How to complete this task -> Set down the data again word for word. Skip any pictures.

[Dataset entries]
>>

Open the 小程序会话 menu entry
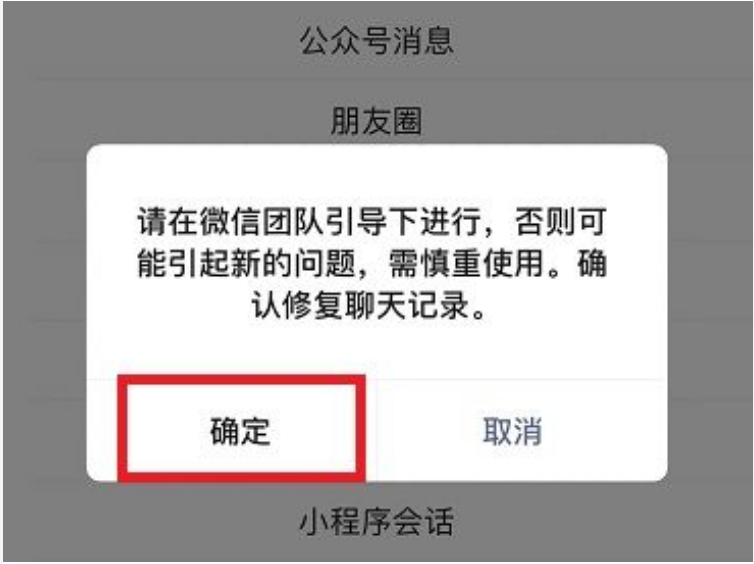The height and width of the screenshot is (564, 754). tap(377, 521)
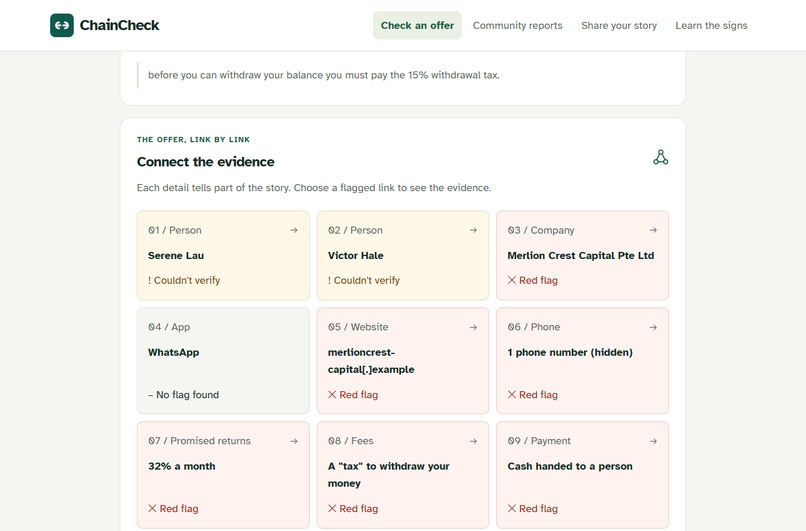Click the arrow icon on Serene Lau card
This screenshot has width=806, height=531.
294,230
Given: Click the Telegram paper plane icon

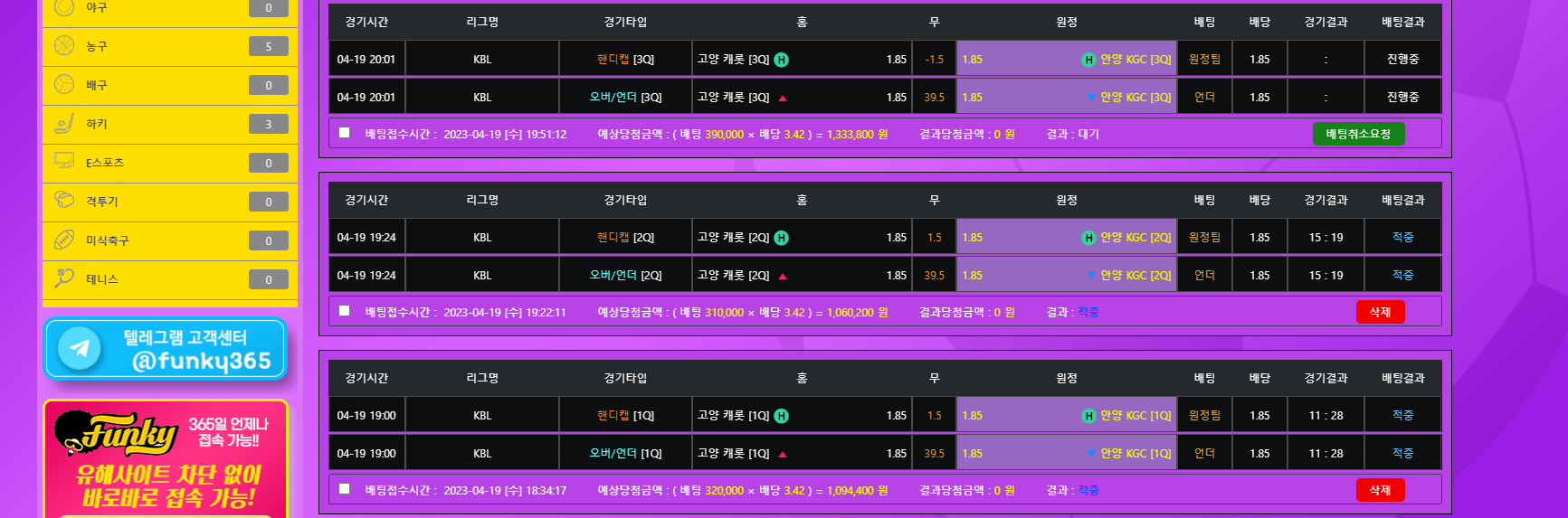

<<

The answer ->
Open the 小程序会话 menu entry
The height and width of the screenshot is (564, 754). tap(377, 521)
Click the arrow icon on Serene Lau card
This screenshot has width=806, height=531.
294,230
Given: Click the Telegram paper plane icon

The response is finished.